Seismic Volcanostratigraphy: The Key to Resolving the Jan Mayen Microcontinent and Iceland Plateau Rift Evolution

Volcanostratigraphic and igneous province mapping of the Jan Mayen microcontinent (JMMC) and Iceland Plateau Rift (IPR) region have provided new insight into the development of rift systems during breakup processes. The microcontinent's formation involved two breakup events associated with seven distinct tectono-magmatic phases (similar to 63-21 Ma), resulting in a fan-shaped JMMC-IPR igneous domain.

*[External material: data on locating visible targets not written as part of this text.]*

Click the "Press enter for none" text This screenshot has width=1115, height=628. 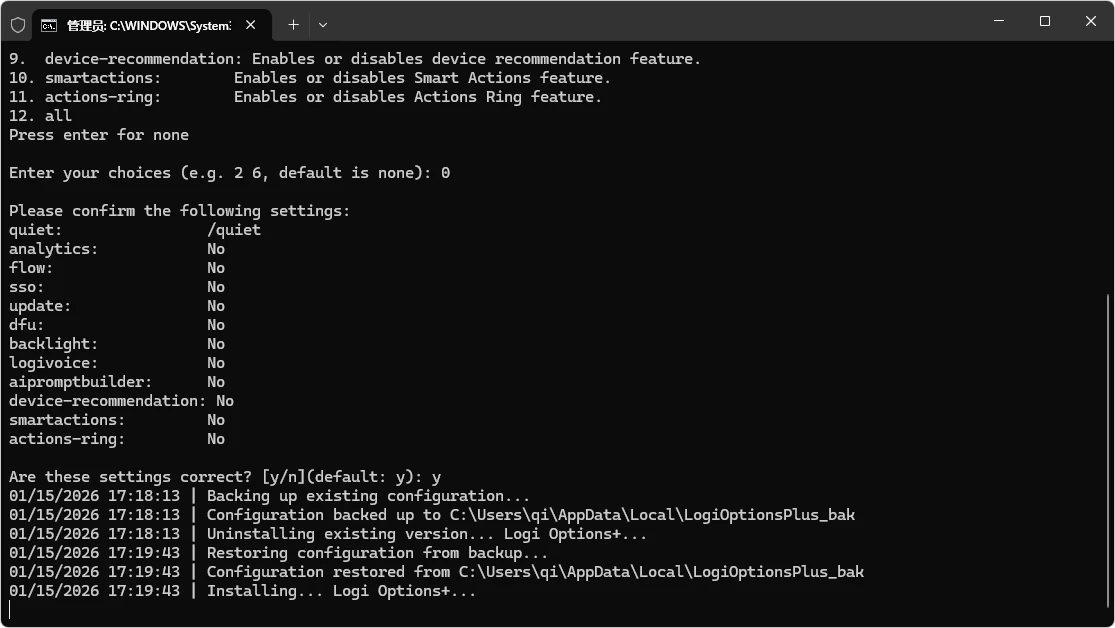tap(99, 135)
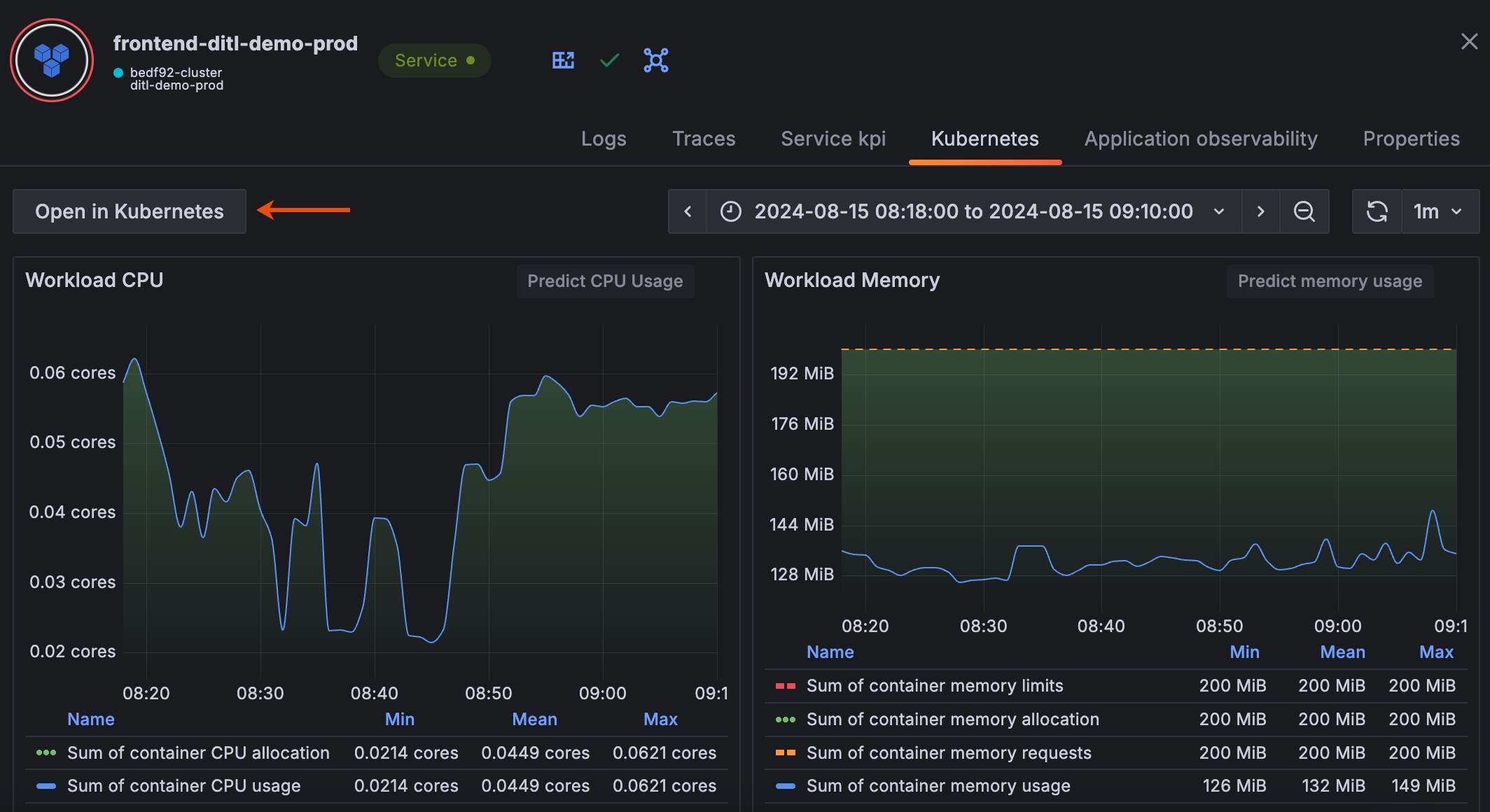
Task: Click the service topology icon in the header
Action: pos(655,60)

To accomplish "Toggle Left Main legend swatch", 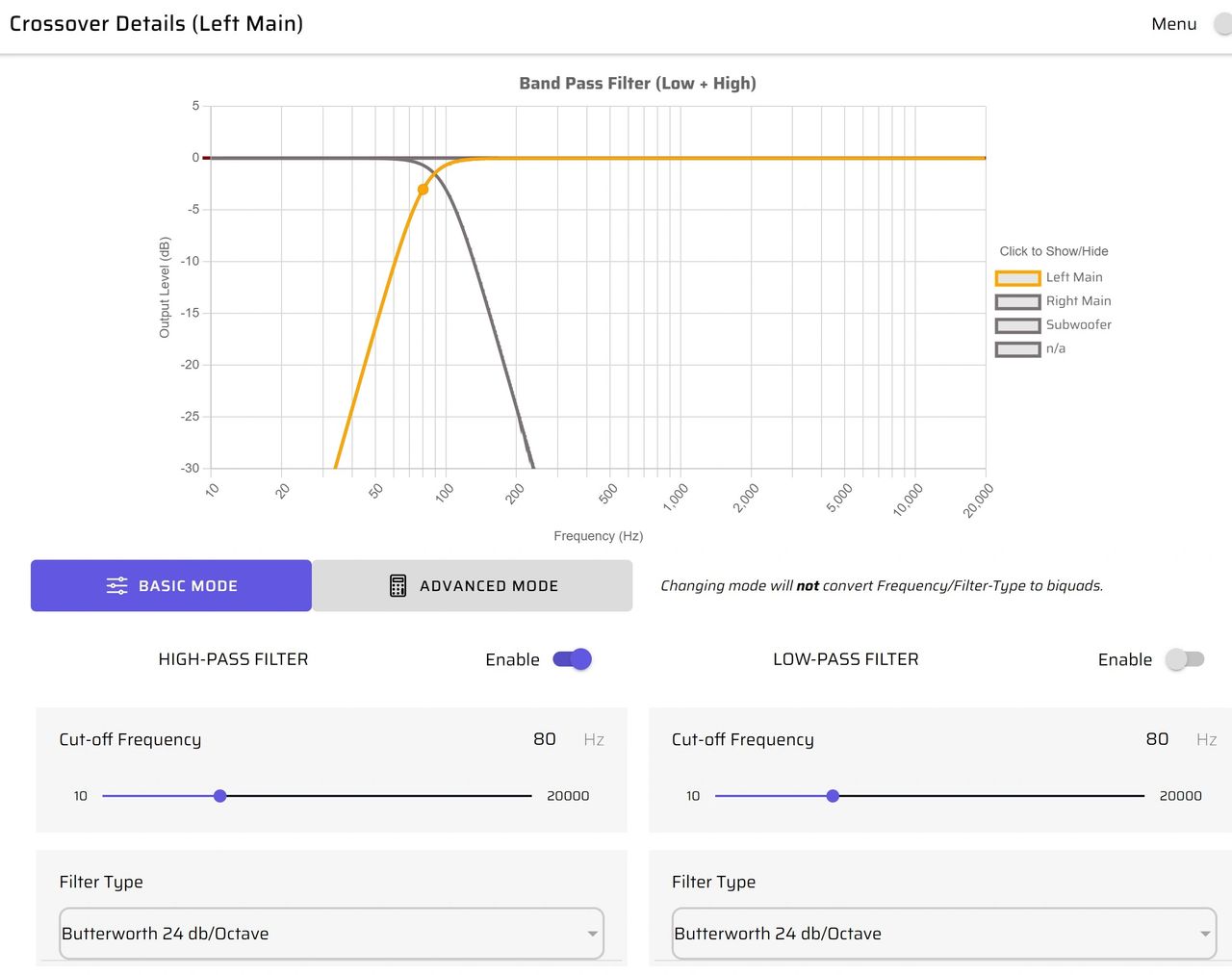I will [1017, 278].
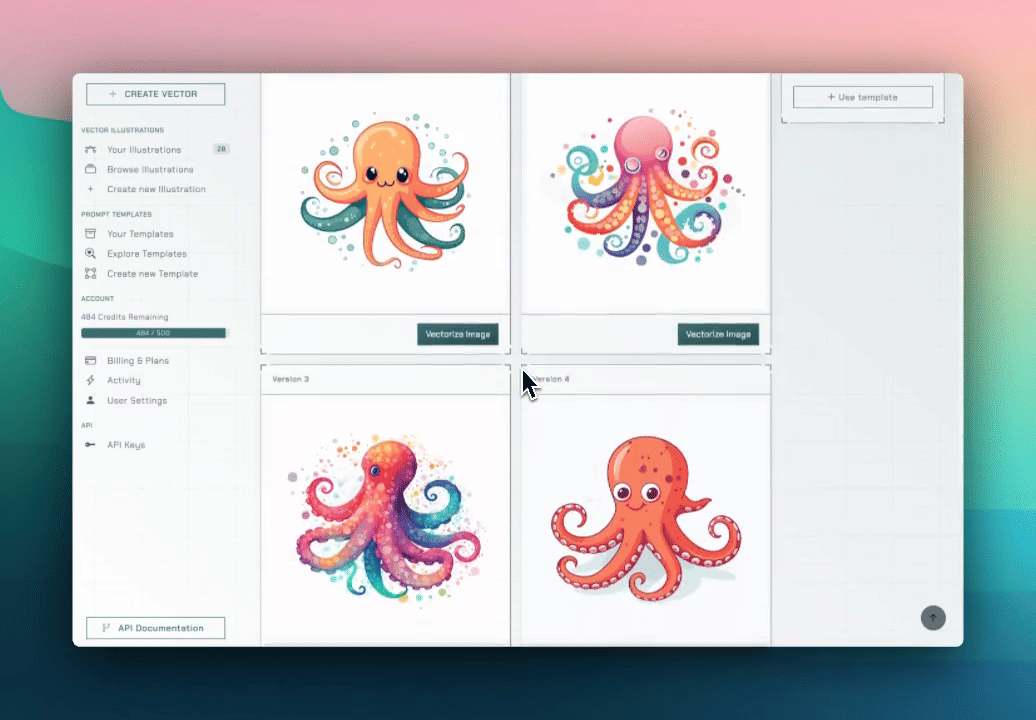The height and width of the screenshot is (720, 1036).
Task: Vectorize the orange smiling octopus image
Action: [x=457, y=334]
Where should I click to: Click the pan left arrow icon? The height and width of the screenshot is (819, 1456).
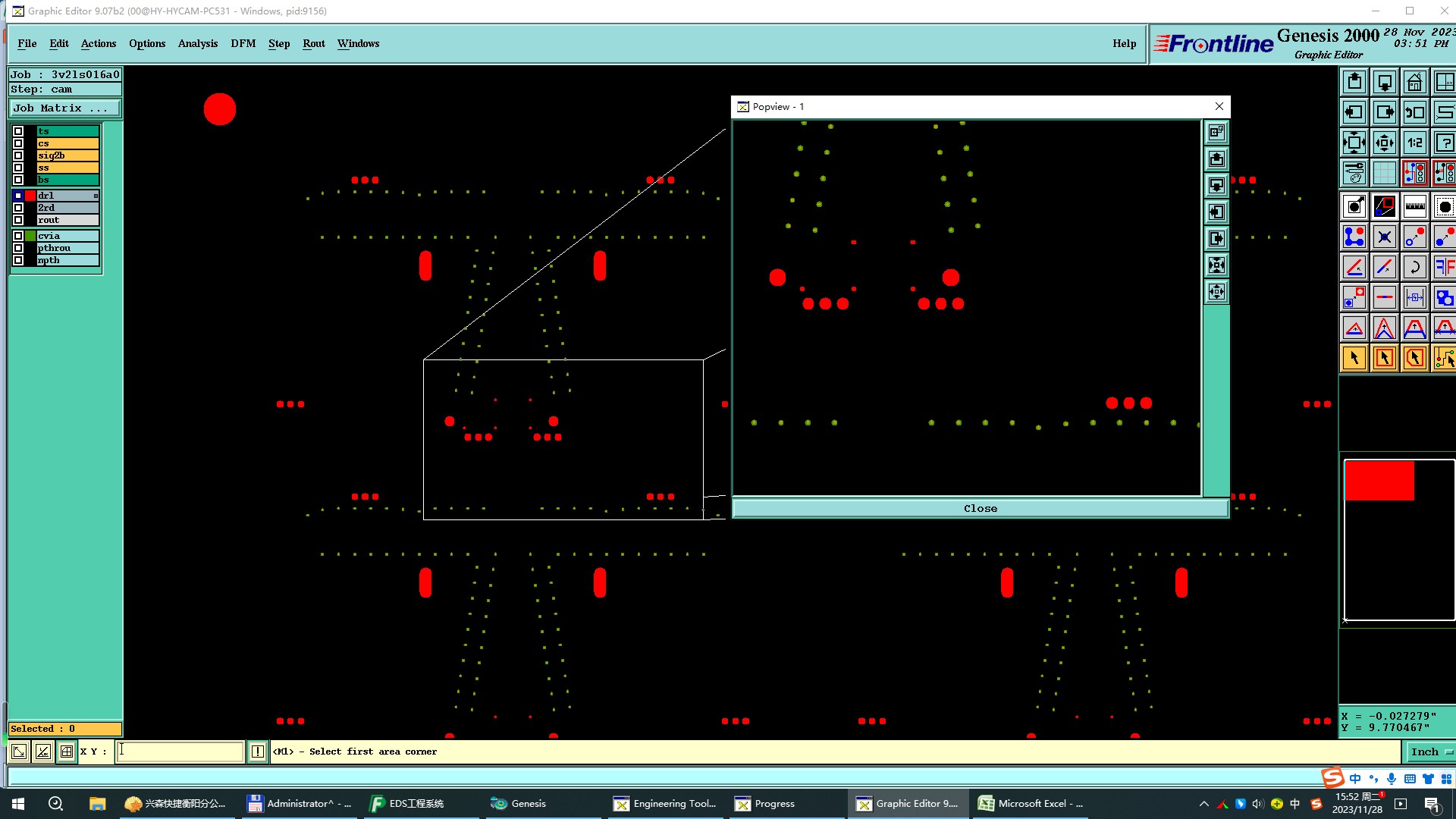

Primary structural trends and anomalous magmatic activity guided initial opening (similar to 63-56 Ma) along a SE-NW trend from the European margin and along a WNW-ESE trend from East Greenland. The eastern margin of the microcontinent formed during the first breakup (similar to 55-53 Ma), with voluminous subaerial volcanism and emplacement of multiple sets of SSW-NNE-aligned seaward-dipping reflector sequences. The more gradual, second breakup (similar to 52-23 Ma) consisted of four northwestward migrating IPR (I-IV) rift zones along the microcontinent's southern and western margins. IPR I and II (similar to 52-36 Ma) migrated obliquely into East Greenland, interlinked via segments of the Iceland-Faroe Fracture Zone, in overlapping sub-aerial and sub-surface igneous formations. IPR III and IV (similar to 35-23 Ma) formed a wide igneous domain south and west of the microcontinent, accompanied by uplift, regional tilting, and erosion as the area moved closer to the Iceland hotspot. The proto-Kolbeinsey Ridge formed at similar to 22-21 Ma and connected to the Reykjanes Ridge via the Northwest Iceland Rift Zone, near the center of the hotspot. Eastward rift transfers, toward the proto-Iceland hotspot, commenced at similar to 15 Ma, marking the initiation of segmented rift zones comparable to present-day Iceland.

Automated summary

Volcanostratigraphic and igneous province mapping of the Jan Mayen microcontinent and Iceland Plateau Rift region provide new insights into the development of rift systems during breakup processes, revealing two breakup events, seven distinct tectono-magmatic phases, and four rift zones.